**STATED GOAL**
Put the rows starting at the line containing "Click the arrowhead" and ending at the line containing "click(1228, 211)" into a JSON list of strings, one string per line, leaving out blank lines.

**RECORDS**
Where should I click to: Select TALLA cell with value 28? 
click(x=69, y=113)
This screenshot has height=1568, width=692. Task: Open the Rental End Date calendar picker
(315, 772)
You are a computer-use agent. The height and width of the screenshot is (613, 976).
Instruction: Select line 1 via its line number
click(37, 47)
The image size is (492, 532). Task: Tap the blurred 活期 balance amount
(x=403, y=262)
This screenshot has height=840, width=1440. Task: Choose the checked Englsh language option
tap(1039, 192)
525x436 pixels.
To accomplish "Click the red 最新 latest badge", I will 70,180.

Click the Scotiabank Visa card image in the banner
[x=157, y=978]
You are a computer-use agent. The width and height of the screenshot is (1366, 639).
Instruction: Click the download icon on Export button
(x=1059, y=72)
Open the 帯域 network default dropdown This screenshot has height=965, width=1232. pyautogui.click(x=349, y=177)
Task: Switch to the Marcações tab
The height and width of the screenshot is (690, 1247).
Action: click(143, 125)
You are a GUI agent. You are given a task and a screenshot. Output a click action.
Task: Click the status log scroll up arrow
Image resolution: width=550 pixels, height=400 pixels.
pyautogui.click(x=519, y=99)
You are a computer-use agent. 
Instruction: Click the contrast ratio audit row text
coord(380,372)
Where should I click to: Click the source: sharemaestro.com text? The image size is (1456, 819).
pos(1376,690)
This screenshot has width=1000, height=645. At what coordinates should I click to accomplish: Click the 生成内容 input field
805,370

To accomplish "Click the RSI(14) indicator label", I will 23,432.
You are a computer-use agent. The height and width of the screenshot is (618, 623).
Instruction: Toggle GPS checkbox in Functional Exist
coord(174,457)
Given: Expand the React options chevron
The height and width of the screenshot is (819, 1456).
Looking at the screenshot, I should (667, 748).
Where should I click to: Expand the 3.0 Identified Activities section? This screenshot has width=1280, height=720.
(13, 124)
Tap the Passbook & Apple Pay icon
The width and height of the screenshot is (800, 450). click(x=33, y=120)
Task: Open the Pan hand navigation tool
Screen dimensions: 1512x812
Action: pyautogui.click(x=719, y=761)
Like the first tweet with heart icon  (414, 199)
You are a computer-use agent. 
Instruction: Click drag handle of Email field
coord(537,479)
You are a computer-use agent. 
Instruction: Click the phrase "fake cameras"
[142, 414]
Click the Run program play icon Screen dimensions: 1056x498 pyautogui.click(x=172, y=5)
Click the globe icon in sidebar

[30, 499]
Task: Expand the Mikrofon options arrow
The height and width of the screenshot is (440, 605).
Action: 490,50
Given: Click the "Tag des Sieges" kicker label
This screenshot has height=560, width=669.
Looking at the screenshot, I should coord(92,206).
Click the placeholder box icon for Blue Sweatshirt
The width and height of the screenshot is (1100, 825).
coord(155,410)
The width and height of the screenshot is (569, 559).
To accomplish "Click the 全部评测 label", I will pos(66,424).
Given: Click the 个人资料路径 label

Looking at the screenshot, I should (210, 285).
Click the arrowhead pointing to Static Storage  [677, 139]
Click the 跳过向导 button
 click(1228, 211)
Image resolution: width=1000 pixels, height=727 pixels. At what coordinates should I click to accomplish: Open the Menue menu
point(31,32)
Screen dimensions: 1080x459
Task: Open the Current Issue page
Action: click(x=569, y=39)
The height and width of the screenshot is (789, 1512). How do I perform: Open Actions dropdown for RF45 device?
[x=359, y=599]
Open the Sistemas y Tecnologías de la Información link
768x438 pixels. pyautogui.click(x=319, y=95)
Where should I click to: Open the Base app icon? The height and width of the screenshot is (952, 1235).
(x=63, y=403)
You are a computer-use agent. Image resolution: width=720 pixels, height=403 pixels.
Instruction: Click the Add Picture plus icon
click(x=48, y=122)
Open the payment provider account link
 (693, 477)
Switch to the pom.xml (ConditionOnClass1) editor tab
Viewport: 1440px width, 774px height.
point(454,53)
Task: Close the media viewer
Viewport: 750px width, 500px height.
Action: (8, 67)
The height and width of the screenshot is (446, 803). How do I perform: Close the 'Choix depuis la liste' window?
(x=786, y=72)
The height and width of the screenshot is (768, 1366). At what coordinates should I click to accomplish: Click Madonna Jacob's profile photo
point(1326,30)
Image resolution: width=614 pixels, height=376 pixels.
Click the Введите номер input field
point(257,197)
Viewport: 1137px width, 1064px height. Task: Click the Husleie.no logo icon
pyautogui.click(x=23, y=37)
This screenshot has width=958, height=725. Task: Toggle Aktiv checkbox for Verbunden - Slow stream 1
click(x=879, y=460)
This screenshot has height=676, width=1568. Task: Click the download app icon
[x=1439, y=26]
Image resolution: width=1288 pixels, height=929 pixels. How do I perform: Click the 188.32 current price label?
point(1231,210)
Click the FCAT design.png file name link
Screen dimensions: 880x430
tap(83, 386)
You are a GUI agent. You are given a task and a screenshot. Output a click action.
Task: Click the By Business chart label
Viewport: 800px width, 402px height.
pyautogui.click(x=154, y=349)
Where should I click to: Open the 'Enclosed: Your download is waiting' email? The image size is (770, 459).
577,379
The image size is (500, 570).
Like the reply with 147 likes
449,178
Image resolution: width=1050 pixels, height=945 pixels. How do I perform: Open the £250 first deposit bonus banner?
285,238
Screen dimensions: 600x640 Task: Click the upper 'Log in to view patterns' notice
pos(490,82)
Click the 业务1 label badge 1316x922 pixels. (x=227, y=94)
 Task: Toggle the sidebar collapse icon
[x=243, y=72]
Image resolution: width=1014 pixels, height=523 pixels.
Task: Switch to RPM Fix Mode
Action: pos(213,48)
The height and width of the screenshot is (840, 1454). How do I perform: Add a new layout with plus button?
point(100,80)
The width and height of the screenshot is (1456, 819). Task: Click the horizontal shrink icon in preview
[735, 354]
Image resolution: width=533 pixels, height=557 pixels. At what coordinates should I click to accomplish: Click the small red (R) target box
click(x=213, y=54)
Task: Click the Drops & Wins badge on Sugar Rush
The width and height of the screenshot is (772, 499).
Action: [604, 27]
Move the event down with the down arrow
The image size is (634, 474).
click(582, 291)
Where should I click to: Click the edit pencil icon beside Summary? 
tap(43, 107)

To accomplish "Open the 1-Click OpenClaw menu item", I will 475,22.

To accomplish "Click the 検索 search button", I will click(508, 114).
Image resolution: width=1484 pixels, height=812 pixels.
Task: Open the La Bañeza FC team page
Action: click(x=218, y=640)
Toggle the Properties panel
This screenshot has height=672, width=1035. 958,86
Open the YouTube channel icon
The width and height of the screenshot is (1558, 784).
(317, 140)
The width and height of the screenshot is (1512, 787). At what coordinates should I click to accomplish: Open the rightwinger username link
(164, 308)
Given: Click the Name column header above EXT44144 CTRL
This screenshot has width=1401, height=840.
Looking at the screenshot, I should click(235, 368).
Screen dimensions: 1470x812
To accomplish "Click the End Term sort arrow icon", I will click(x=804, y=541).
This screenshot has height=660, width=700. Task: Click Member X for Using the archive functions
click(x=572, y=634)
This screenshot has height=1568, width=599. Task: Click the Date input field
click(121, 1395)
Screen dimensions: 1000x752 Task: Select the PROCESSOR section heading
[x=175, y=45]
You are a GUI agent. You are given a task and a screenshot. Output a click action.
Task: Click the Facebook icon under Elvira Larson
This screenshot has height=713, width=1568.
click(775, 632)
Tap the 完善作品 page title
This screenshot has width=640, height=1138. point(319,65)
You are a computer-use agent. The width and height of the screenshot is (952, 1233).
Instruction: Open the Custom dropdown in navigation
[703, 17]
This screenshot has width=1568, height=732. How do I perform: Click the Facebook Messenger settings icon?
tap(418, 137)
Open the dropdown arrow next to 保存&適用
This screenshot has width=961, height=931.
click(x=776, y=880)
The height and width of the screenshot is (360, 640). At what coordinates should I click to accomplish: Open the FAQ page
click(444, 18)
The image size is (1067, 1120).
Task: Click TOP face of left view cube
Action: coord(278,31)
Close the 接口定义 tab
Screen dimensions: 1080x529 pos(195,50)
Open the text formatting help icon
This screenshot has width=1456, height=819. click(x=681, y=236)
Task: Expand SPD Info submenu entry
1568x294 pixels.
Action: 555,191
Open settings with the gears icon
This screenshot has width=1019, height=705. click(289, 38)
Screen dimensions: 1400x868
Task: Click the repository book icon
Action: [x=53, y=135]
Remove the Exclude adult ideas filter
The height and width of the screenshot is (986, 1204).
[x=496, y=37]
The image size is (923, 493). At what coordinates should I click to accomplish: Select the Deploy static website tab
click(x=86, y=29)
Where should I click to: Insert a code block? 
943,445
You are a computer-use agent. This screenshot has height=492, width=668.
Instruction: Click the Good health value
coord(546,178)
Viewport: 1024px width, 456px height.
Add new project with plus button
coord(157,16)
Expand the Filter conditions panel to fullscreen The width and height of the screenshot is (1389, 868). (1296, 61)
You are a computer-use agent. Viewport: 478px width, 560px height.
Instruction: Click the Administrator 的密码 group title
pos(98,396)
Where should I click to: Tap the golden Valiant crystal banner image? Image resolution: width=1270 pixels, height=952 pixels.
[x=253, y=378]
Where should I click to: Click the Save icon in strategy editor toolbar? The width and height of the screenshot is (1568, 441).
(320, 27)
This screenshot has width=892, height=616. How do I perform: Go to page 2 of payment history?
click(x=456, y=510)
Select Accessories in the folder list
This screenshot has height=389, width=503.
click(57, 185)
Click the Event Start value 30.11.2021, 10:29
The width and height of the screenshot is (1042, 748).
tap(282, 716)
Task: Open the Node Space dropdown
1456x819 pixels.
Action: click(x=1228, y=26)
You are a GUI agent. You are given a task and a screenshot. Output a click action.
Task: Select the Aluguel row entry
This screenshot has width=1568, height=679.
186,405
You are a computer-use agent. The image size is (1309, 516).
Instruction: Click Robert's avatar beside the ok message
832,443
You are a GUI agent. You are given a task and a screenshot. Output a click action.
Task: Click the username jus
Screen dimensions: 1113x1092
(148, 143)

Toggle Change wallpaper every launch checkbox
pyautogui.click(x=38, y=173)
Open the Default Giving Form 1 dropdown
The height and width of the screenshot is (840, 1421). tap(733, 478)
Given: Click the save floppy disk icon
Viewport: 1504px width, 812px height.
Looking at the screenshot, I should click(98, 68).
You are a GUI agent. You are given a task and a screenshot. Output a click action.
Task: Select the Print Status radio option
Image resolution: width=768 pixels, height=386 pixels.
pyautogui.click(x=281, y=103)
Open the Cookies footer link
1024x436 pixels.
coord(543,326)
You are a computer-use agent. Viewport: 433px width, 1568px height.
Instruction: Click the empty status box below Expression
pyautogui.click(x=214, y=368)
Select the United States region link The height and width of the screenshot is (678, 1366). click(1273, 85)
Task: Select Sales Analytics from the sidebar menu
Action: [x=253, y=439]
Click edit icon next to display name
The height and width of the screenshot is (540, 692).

**RESULT FOR THIS TASK**
[
  "Click the arrowhead pointing to Static Storage  [677, 139]",
  "Click the 跳过向导 button",
  " click(1228, 211)"
]